In his commentary on Sonnet 148, he talks about Helen Vendler's "kabbalistic tour de force that uncovers many buried correspondences, DEFECTIVE KEY WORDS, chiastic and structural patterns--absolutely none of which, I suspect, WS was either aware of or had intended." He continues:
By now, you may be getting the impression that I don't think Vendler's is the way to do criticism. Yes and no: HV is often brilliantly illuminating, but her commentary on the Sonnets suffers from a double-whammy of misperceptions.
Firstly, too much stuff is described as deliberately planned effect that I'm certain arose from nothing more than human feeling and instinctive decision-making, driven through the local compositional exigencies of the sonnet form. Secondly, and more sinisterly, HV seem sot assume that the poem actually has a deep essence, pattern or structure which we can usefully abstract and codify in this way. It doesn't; the game of poetry is to keep those things in play, and to fix and codify them is to misrepresent their protean nature, and their total dependency on the dynamic process of subjective reading; otherwise you're conferring a reality they don't possess. This is the theistic fallacy in another guise. I think many of the deep patters and symbolic underpinnings that HV diagnoses are not integral to the poem itself, but only back-formed from her sometimes too-careful reading; which is to say they're here, and not Shakespeare's. If they do really exist, they must be in the hands of some remote third party, who at some point will confirm the accuracy of the brilliant exegesis. But there's just you, me, and this wee poem. That's an open game. However HV too often plays a closed one, poring over the Sonnets as if they were a holy book--as if it actually possessed rather than generated some meaning, and finds nothing more or less than the richness of her own mind. A relief that it's so rich, since one invariably learns so much from its company. But the Sonnets were the work of a brilliant and fallible human, and they shouldn't be interrogated like the Book of Thoth.

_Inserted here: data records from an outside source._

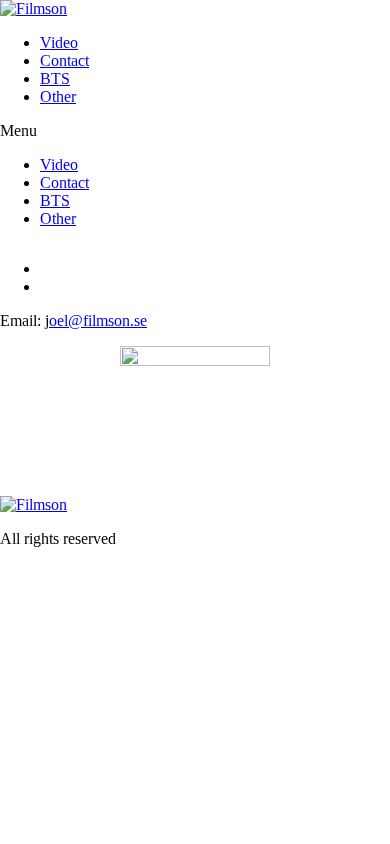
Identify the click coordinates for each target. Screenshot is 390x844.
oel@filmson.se (98, 320)
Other (58, 96)
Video (59, 42)
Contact (64, 60)
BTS (55, 78)
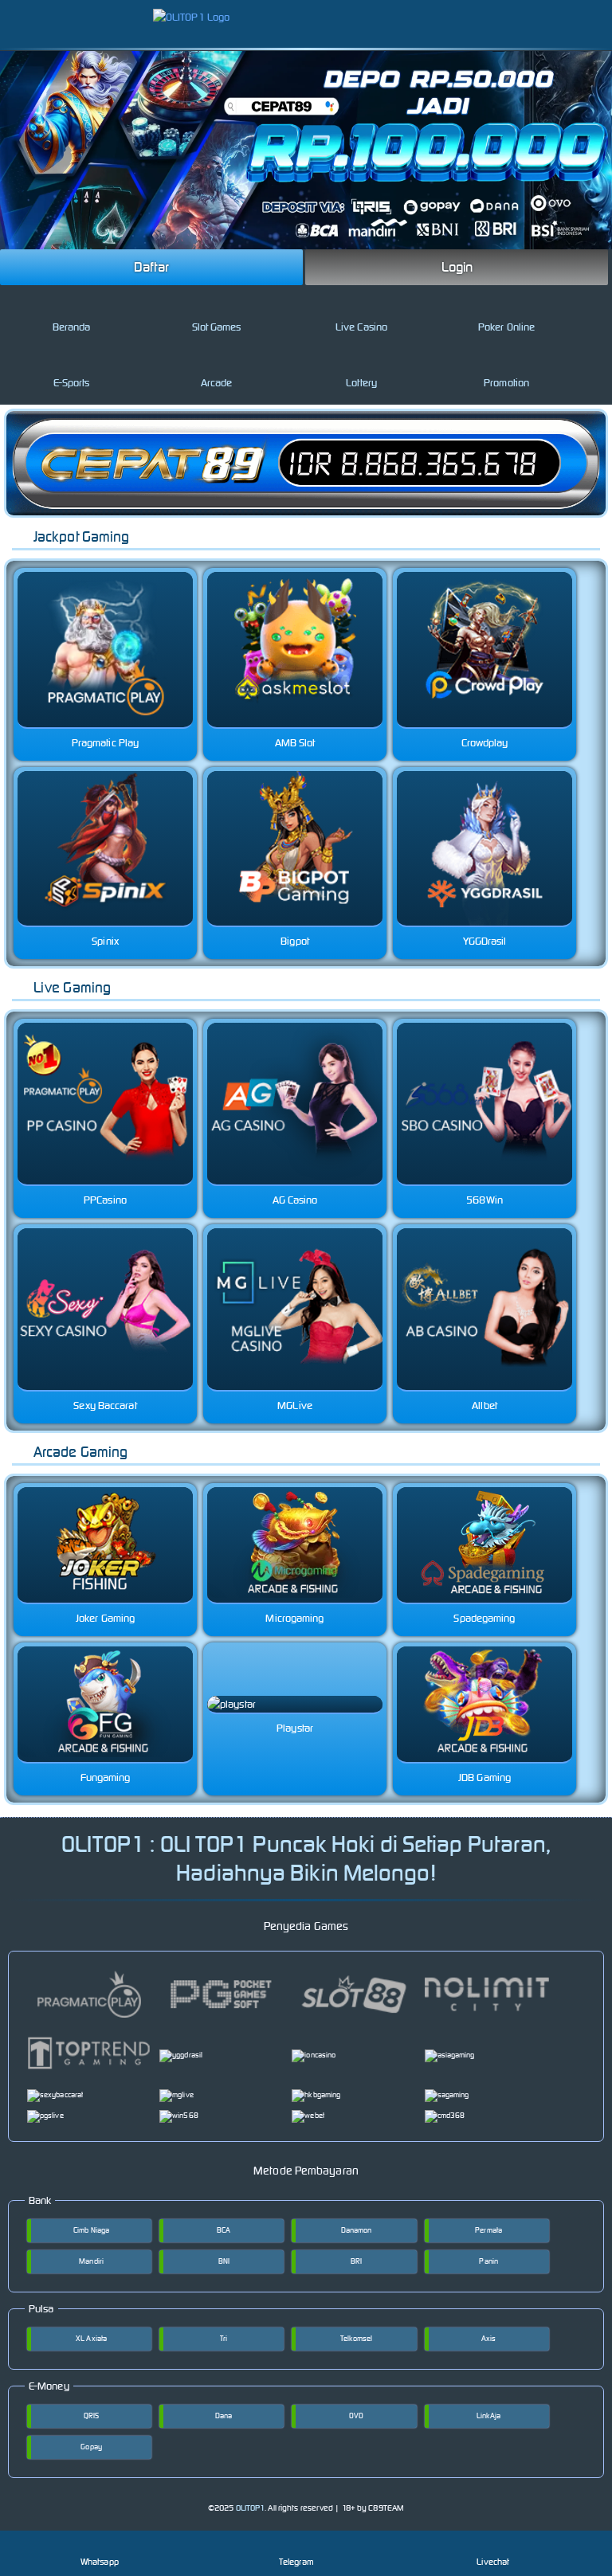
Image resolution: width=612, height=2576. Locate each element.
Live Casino (361, 327)
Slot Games (216, 327)
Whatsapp (99, 2561)
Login (457, 267)
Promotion (506, 383)
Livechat (493, 2561)
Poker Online (506, 327)
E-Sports (71, 383)
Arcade (217, 383)
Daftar (151, 267)
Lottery (361, 383)
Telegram (296, 2561)
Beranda (72, 327)
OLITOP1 (250, 2508)
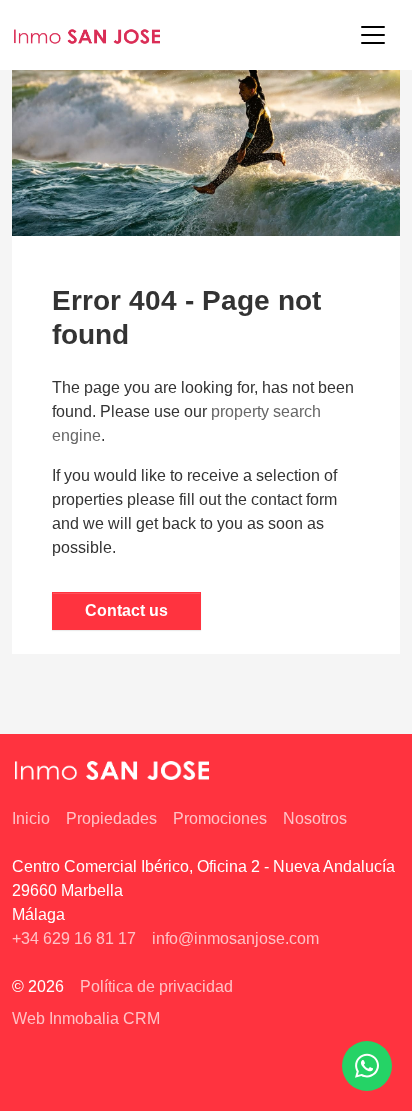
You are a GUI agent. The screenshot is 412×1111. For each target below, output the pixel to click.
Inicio (31, 818)
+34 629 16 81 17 (74, 938)
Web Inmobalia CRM (86, 1018)
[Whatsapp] (367, 1066)
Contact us (126, 610)
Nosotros (315, 818)
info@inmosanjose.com (235, 938)
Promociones (220, 818)
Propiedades (111, 818)
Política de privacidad (156, 986)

Everyone composes in a roughly similar way. Frost's notebooks are pretty much like mine and like those of my friends, the difference lying only in the genius of the results. There are both a thousand ways to write a poem, and precisely one: messy procedure. The poem may take on a crystalline and even algebraic appearance in the end, but for all its ferocious technique, that final poem was reached through a dynamic process with feeling and instinct at its heart--and was not guided by the kind of structural blueprint and organizational intelligence that critics like HV divine at every turn. You see the problem: it looks like a subtle distinction, but there's actually a massive difference between suggestion that the structure is somehow anterior to the poem, as opposed to merely an emergent feature of its final form, with which its pattern of feeling and lyric is not properly separable.
Poets want us to lose ourselves in the surface our their language, not its hidden machinery--not least because that machinery is often hidden from the poets themselves. Not that we should always honour that desire: as you'll have noticed, I'm all for putting the poem into dry dock, so we can see what's going on beneath the surface, find what keeps it afloat, and marvel at its construction. But to talk as if that's where the deeper or larger truth of the poem might reside is wrong. To find that, we need to set it back in the water. The truth of a poem is in the cut of its jib, the breath in its sails, the clever route it charts to its new poet, and the skill and speed and grace with which it moves.